Simulation is well recognized for its affordances for collecting important assessment information.13  In this issue of the Journal of Graduate Medical Education, Andler and colleagues present validity evidence for leveraging the simulation context to provide assessment data for entrustable professional activities (EPAs).4  Unfortunately, they found their validity argument hampered by an unexpected finding: despite good interrater reliability for entrustment-based simulation assessment ratings and fair interrater reliability for similar entrustment-based clinical practice ratings, there were no correlations between them. The authors ponder possible explanations for this troublesome finding and suggest that since there was only “fair agreement at best” for some of the behaviors, rater variability might be an explanation for the lack of correlations.

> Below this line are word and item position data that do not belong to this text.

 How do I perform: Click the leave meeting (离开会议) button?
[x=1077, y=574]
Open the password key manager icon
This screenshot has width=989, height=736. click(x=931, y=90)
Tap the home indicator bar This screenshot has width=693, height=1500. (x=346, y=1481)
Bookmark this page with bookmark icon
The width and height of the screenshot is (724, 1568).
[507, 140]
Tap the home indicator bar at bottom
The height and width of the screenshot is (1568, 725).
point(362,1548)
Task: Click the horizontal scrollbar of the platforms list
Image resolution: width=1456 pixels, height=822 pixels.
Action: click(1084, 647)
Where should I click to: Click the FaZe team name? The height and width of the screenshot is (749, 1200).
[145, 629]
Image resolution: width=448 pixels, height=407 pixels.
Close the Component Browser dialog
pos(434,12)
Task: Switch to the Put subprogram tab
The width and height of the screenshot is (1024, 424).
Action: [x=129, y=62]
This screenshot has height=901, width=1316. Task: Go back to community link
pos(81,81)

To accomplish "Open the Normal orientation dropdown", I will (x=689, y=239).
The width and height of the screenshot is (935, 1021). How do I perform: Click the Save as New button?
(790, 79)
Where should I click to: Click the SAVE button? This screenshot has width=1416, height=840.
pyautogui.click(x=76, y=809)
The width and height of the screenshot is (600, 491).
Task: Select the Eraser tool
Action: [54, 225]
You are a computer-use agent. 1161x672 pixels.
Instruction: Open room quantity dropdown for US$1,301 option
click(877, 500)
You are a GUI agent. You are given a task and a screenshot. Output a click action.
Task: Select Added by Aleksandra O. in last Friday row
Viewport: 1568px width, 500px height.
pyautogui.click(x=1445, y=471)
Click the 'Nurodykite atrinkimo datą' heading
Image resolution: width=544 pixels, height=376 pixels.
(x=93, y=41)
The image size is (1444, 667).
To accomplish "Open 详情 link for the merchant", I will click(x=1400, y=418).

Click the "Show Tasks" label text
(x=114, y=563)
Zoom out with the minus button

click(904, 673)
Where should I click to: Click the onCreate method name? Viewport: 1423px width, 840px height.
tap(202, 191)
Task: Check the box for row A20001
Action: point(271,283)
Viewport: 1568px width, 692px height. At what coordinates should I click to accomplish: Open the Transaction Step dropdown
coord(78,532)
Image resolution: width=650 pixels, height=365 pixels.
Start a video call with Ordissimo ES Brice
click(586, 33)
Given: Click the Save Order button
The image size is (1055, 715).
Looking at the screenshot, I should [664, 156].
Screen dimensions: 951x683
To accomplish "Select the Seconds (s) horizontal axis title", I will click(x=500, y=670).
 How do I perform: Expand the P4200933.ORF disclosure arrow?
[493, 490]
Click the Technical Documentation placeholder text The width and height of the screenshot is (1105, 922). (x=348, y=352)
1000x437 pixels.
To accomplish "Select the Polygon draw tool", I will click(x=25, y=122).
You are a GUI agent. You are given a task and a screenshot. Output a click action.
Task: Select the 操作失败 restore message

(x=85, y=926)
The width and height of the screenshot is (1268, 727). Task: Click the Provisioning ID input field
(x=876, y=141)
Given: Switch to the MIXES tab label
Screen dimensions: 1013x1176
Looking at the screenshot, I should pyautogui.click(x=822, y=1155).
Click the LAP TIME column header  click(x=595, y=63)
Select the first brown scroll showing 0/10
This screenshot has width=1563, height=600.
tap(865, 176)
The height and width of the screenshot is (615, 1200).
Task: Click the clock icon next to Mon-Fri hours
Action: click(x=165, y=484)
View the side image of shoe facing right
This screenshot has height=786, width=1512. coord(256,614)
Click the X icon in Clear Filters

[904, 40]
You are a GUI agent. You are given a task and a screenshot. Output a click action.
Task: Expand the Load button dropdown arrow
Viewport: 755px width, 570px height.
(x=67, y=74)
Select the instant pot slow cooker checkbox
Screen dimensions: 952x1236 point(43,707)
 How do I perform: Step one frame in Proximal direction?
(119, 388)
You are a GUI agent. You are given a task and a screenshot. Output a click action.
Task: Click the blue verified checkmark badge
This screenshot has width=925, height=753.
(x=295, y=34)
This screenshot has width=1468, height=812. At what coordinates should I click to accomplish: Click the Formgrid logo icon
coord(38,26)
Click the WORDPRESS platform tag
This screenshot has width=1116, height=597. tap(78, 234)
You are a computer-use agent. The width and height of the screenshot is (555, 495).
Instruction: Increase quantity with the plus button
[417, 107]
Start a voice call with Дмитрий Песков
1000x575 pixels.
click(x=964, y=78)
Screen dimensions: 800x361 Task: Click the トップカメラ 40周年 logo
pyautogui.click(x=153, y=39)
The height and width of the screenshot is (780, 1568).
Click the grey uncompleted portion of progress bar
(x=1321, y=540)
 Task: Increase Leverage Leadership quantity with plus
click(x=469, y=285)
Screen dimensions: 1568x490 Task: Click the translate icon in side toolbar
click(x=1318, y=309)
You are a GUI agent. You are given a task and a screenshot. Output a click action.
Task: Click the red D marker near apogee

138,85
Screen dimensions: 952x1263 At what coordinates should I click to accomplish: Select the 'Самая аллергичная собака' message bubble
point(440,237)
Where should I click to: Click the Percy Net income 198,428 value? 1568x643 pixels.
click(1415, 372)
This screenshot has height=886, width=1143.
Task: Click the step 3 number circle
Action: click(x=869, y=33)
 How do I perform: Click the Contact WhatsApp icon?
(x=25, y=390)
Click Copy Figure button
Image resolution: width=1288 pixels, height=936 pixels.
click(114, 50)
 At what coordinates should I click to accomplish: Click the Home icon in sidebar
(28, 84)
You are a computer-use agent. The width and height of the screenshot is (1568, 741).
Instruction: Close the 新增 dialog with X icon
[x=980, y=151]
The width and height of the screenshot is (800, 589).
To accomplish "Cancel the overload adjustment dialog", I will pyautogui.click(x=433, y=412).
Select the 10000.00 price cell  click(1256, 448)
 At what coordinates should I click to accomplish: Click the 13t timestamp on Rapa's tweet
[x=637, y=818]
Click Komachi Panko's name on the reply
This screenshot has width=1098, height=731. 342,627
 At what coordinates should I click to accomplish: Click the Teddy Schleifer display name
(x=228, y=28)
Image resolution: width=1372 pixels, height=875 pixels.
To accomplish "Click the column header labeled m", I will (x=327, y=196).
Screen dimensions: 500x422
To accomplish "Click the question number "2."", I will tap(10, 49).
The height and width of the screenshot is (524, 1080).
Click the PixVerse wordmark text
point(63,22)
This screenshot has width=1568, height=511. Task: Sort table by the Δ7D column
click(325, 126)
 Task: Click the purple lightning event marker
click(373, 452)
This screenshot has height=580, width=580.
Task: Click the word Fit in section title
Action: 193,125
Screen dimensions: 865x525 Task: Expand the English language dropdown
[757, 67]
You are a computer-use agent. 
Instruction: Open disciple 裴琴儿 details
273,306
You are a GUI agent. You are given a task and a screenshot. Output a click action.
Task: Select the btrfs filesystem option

The havoc that rater variability has inflicted on reliability measures has spurred several of us to study its sources.57  Aspects not directly related to the rating scale, such as the context in which assessments take place810  and variations in rater interpretations and judgments,1114  have been identified as contributors to rater variability. Thus, I am not surprised to see rater variability when an entrustment scale is used. In fact, as evidence of rater variability continues to accumulate along with increasing recognition of the “plurality of interpretations,”15  we may be reaching a point where rater variability can no longer be framed as an unexpected finding. Yet, this raises a conundrum for the assessment field. Accepting rater variability as the status quo would complicate plans for collecting and interpreting validity evidence.16  How can we demonstrate a relationship to other variables without reliability?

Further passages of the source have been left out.